(196h) The Power of Unquantifiable Concepts: Evolutionary Fitness and Dynamics of Both Artificial and Biological Systems

Over one long professional lifetime the biological sciences have gone from a largely descriptive and empirical state to include the most exciting and sophisticated aspects of the traditional sciences, primarily because of their inherent complexity.  Recently developed areas of mathematics such as complexity theory have found some of their most impressive applications in modern biology, and important new concepts have arisen there. These advances have been expressed in new terms, and that to be examined here is evolutionary fitness, and more explicitly evolutionary fitness diagrams.

More generally the complexity of modern biology has emphasized the importance of heuristics always a key element of invention and other creative processes. To quote Henri Poincare’, a leading mathematician and exponent of logic:  “whereas it is by logic that we prove it is by intuition that we invent”. [S. J. Gould, Editor, 2001, “The Value of Science: Essential Writings of Henri Poincare’”, MIT Press] Even Albert Einstein used very simple diagrams in developing his major theories [Miller, A.I., “2000, “Insights of Genius”, Paperback Reprint Edition, MIT Press].       

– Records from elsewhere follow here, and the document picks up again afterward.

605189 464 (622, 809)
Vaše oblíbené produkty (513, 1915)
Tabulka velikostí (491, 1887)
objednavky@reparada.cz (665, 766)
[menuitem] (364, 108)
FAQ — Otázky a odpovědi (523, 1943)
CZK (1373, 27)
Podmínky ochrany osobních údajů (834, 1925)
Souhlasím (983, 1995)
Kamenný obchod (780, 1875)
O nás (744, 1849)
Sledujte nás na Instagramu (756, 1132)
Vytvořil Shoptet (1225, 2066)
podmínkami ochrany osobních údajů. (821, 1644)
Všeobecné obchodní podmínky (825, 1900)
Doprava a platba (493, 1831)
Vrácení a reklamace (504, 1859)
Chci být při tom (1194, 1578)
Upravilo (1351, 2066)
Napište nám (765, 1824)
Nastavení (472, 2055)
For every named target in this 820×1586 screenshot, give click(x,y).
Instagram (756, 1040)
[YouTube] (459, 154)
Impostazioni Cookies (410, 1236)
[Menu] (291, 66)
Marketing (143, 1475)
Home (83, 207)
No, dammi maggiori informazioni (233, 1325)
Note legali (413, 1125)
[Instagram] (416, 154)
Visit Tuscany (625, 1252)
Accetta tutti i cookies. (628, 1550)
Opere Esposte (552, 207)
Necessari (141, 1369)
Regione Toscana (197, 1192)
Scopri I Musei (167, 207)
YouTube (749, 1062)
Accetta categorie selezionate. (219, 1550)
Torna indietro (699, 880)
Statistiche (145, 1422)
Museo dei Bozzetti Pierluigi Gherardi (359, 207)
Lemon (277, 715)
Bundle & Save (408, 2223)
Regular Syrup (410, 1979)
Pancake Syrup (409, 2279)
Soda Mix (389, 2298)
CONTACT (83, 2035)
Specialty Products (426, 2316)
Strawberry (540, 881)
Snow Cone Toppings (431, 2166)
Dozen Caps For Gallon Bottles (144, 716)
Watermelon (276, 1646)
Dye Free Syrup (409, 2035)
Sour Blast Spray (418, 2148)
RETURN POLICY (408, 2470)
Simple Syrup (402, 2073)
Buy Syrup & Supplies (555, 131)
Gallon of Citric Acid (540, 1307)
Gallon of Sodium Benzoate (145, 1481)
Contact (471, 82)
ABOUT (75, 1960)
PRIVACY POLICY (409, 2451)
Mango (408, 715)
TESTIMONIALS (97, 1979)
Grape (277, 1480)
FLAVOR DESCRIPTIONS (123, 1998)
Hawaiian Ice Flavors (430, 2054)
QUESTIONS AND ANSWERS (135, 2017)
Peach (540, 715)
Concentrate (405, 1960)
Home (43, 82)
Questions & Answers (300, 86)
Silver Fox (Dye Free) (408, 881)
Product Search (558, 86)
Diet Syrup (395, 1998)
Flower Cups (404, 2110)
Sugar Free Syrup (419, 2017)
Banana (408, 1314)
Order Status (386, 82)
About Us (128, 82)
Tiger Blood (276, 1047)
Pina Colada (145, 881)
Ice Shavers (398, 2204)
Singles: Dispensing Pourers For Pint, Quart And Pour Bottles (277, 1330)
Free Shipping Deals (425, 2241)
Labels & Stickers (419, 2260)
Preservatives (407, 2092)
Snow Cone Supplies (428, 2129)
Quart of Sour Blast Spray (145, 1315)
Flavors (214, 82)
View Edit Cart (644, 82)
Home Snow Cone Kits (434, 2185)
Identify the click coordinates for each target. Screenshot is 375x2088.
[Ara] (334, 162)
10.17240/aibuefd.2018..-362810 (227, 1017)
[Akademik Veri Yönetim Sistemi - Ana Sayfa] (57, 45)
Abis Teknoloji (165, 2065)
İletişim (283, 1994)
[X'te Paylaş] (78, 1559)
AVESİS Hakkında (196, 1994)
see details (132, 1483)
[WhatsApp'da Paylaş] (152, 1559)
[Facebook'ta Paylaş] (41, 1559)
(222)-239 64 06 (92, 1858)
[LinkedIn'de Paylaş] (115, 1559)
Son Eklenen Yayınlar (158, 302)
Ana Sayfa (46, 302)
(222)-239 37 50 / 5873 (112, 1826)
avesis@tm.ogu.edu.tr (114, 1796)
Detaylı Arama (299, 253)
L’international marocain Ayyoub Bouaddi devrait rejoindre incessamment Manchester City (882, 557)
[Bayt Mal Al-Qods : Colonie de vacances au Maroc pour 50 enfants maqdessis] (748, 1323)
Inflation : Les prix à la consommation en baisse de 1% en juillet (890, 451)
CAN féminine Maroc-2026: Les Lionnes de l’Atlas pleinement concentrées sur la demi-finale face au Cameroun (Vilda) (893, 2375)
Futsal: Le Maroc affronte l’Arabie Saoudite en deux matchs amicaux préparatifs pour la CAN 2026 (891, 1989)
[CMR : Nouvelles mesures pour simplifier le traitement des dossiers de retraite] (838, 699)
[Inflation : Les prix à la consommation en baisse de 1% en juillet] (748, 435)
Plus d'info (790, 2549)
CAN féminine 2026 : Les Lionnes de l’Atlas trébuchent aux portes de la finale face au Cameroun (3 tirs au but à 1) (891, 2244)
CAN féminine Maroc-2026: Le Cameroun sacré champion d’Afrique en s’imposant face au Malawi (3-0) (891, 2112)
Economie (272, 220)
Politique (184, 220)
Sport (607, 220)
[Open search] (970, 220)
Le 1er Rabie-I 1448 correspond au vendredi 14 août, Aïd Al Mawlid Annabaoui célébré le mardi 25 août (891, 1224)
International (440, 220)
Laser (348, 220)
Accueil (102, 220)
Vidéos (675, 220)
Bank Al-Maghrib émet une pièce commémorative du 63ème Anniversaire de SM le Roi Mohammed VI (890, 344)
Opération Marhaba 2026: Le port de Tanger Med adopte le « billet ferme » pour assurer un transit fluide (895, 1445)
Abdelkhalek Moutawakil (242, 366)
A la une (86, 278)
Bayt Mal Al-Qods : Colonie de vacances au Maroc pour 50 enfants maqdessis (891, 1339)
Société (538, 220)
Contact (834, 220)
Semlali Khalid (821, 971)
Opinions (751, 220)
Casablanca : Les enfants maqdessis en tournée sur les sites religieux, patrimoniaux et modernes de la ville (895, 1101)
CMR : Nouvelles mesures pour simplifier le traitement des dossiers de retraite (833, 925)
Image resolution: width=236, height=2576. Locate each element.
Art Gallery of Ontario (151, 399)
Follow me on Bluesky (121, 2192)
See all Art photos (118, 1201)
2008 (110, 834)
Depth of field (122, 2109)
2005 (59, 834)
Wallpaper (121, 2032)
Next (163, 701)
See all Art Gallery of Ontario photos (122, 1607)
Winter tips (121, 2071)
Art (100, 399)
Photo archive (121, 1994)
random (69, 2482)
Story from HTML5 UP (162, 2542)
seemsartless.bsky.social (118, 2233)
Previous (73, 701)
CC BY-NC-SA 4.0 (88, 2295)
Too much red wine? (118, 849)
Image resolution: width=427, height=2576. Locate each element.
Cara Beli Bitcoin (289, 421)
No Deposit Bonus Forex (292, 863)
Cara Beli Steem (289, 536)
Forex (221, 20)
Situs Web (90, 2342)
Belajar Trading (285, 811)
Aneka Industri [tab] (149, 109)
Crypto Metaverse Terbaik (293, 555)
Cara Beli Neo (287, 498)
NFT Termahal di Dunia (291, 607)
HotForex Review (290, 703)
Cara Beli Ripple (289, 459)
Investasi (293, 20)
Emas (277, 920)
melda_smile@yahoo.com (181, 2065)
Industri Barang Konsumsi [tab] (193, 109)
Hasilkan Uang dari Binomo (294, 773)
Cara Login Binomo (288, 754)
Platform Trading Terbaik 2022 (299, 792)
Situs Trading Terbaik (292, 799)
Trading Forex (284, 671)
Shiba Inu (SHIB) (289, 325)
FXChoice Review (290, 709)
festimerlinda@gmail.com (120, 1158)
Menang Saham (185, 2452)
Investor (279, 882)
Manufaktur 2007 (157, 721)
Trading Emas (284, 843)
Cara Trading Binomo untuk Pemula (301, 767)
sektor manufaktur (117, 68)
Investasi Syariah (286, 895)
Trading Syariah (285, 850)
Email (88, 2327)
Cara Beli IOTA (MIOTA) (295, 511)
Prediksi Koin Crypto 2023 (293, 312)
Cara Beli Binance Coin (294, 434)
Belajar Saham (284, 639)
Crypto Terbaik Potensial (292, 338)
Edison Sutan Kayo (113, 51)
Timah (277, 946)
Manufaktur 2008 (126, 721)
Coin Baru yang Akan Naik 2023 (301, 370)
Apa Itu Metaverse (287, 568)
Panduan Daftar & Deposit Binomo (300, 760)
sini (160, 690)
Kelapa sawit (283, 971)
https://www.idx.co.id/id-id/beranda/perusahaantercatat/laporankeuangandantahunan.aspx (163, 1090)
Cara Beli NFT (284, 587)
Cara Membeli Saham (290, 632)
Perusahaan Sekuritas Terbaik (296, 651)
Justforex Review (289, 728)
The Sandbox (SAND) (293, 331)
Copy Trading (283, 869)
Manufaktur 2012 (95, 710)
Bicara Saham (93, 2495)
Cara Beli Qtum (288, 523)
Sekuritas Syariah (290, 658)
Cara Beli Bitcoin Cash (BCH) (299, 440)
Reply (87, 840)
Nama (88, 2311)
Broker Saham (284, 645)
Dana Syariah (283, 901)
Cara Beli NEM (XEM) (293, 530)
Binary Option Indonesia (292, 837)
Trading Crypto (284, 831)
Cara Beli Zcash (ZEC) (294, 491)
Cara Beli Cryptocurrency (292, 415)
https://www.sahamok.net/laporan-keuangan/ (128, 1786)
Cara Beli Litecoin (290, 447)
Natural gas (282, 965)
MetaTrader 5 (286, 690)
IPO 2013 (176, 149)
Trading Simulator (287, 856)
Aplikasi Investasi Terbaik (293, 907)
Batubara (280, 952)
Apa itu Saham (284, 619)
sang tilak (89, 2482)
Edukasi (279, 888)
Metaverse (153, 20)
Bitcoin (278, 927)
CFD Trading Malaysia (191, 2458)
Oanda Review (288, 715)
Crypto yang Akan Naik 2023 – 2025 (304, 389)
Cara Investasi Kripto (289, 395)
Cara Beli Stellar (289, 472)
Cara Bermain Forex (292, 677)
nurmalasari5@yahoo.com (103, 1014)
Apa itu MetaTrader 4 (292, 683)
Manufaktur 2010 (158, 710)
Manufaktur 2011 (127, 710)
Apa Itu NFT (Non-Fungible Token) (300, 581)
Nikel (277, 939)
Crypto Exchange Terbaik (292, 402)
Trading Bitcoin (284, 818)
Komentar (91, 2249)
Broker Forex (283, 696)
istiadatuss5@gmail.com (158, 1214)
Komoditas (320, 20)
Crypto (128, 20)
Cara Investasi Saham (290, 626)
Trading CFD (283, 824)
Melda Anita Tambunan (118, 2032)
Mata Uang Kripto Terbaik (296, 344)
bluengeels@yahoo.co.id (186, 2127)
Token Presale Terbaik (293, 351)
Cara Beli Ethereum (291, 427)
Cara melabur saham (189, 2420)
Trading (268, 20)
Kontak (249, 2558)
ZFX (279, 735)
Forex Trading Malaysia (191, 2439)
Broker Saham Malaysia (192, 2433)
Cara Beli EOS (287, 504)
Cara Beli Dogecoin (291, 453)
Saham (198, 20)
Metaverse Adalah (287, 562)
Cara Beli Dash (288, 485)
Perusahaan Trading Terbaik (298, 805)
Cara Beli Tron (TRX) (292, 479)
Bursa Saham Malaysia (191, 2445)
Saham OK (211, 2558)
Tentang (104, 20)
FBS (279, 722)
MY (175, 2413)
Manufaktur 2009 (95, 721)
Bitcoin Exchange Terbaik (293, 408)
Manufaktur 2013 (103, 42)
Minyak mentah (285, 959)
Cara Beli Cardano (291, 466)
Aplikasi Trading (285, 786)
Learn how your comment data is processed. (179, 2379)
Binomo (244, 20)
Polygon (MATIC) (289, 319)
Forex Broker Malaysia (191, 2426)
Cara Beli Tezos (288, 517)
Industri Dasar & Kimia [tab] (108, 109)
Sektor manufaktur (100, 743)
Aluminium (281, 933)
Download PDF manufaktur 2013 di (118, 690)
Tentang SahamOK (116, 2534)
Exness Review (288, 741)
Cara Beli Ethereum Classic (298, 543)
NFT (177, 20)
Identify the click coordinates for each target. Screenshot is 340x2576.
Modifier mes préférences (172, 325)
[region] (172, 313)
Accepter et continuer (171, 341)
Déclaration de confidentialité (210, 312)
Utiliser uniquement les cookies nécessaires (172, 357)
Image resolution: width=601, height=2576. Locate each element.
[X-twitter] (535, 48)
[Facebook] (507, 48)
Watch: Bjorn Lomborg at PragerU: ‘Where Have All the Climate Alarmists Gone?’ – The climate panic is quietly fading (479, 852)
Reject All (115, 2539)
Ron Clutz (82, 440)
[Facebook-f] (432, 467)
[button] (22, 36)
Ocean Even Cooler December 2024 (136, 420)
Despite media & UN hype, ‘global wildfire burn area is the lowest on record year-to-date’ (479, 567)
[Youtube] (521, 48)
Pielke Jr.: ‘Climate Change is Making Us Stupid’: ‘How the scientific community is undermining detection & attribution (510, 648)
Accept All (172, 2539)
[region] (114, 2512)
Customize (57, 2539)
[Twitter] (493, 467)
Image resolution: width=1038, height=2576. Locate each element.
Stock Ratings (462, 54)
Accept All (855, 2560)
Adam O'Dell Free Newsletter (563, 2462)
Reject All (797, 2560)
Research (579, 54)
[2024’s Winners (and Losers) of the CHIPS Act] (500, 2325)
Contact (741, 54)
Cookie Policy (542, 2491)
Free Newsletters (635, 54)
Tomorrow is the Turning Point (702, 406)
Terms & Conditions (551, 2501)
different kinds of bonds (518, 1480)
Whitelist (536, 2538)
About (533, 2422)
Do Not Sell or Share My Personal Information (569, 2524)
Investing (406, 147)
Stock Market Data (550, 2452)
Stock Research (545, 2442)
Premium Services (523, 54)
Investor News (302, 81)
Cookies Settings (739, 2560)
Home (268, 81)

Evolutionary fitness diagrams are based on the assumption that fitness for survival and reproduction can be expressed as a function of some number of parameters to be determined, of which only two can be expressed pictorially. They are often cited but never used to date except for very limited purposes:   the number of governing parameters can be extremely large and by no means all and their effects are known. 

However, it is our thesis here that the whole family of possible fitness diagrams may share some common properties and that examination of some simple special cases may provide useful suggestions for dealing with more complex situations. We therefore start the difficulty of climbing mountains, and we do find some common features that perhaps can be extended to more complex systems.

We hen do on, briefly, to other industrial systems, and we finish with speculations on major population and speciation dynamics.